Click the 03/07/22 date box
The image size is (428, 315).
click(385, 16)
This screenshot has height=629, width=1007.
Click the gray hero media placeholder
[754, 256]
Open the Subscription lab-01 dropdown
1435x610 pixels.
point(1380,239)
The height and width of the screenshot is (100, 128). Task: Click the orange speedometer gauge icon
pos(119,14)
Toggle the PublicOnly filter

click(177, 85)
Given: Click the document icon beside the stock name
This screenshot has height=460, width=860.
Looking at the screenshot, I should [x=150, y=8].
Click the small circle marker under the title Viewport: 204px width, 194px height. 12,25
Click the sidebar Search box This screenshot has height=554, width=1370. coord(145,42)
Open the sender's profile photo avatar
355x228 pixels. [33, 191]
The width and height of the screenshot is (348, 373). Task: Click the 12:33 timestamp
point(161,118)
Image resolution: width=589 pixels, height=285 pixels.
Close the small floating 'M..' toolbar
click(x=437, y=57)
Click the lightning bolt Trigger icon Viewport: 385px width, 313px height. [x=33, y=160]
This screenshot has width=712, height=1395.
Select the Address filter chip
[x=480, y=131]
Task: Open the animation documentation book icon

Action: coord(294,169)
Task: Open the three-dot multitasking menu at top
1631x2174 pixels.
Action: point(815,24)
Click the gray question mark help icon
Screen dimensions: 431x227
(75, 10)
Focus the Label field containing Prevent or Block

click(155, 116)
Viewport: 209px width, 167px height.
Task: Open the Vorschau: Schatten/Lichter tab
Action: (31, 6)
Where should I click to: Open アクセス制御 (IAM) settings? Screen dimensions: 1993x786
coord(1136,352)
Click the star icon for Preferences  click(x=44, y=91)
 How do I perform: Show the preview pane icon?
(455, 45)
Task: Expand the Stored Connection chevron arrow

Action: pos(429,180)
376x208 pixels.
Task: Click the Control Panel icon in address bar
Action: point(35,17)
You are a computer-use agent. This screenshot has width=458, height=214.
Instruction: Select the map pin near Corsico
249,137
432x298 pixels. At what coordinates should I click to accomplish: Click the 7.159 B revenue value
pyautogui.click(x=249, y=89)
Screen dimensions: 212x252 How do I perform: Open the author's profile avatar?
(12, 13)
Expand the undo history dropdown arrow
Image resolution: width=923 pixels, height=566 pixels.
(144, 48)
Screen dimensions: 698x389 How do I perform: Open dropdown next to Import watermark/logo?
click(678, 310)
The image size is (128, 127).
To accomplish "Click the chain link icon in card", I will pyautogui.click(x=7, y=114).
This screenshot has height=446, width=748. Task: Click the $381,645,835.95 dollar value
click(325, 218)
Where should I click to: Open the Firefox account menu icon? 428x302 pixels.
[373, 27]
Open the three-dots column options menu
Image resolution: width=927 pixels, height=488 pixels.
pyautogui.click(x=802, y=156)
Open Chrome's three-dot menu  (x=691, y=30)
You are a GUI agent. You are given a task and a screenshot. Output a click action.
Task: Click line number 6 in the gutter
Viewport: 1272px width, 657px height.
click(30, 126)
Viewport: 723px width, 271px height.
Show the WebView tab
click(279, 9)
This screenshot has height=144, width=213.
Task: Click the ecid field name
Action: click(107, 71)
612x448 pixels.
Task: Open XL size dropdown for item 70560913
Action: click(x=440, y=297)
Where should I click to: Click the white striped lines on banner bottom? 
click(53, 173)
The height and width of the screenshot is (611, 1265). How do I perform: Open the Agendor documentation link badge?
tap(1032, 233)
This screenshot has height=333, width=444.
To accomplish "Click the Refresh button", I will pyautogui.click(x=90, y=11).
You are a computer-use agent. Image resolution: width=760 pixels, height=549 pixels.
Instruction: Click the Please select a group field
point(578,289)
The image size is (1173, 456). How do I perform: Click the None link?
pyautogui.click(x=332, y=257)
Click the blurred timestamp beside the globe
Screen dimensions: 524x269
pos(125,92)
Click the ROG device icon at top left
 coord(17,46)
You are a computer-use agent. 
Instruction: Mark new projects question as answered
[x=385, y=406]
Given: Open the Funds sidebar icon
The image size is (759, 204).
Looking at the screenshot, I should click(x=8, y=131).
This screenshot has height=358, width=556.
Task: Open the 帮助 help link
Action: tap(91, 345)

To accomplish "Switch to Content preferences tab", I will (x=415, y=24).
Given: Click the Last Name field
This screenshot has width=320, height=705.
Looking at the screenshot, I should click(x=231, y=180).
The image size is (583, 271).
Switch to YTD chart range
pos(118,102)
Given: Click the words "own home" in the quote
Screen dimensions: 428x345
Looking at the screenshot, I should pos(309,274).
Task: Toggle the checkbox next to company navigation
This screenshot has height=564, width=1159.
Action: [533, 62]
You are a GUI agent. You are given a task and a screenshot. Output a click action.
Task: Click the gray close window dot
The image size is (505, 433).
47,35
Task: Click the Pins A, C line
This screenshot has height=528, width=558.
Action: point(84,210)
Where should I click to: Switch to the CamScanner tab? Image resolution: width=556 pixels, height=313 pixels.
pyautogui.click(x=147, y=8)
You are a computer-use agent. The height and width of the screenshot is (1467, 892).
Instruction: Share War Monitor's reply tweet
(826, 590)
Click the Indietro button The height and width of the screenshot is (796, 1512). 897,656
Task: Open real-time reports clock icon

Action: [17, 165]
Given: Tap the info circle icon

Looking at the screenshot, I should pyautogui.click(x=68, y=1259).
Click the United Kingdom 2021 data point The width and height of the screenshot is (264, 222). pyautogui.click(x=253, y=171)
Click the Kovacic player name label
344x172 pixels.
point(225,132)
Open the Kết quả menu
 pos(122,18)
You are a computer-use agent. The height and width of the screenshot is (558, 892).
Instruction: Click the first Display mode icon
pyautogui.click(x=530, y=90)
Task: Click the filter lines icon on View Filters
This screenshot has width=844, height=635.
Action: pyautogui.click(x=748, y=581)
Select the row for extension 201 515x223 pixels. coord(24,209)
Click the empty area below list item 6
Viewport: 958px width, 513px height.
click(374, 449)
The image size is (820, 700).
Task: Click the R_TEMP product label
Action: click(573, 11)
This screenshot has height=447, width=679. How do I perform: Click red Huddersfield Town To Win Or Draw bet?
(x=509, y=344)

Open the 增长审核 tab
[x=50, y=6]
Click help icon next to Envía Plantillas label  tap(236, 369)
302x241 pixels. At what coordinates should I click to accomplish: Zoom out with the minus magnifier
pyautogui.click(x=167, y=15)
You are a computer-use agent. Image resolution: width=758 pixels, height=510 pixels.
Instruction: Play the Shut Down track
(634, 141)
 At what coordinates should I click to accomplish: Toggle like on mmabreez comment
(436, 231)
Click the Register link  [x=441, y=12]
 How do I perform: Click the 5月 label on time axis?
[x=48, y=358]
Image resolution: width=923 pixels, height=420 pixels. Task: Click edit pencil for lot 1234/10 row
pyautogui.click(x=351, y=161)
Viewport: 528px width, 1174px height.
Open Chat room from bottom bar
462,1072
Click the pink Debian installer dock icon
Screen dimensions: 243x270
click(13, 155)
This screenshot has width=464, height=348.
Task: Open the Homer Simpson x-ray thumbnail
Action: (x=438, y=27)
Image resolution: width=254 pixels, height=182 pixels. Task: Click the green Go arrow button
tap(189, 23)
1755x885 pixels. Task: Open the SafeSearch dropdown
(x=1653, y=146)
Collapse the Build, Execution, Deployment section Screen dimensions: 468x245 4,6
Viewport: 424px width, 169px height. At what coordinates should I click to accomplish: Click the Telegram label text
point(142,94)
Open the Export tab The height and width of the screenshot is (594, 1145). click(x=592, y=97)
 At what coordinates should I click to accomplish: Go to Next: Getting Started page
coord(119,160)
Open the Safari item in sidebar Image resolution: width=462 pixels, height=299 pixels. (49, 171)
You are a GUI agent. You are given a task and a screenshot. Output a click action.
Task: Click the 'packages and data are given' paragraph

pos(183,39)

◆ **How to complete this task**
The entries above hold the needed span. Transcribe exactly the lines from the one with "Viewport: 1272px width, 657px height." to the one with "You are a computer-use agent. Image resolution: width=760", both included.

◆ **Result of the exercise**
Viewport: 1272px width, 657px height.
click(30, 126)
Viewport: 723px width, 271px height.
Show the WebView tab
click(279, 9)
This screenshot has height=144, width=213.
Task: Click the ecid field name
Action: click(107, 71)
612x448 pixels.
Task: Open XL size dropdown for item 70560913
Action: click(x=440, y=297)
Where should I click to: Click the white striped lines on banner bottom? 
click(53, 173)
The height and width of the screenshot is (611, 1265). How do I perform: Open the Agendor documentation link badge?
tap(1032, 233)
This screenshot has height=333, width=444.
To accomplish "Click the Refresh button", I will pyautogui.click(x=90, y=11).
You are a computer-use agent. Image resolution: width=760 pixels, height=549 pixels.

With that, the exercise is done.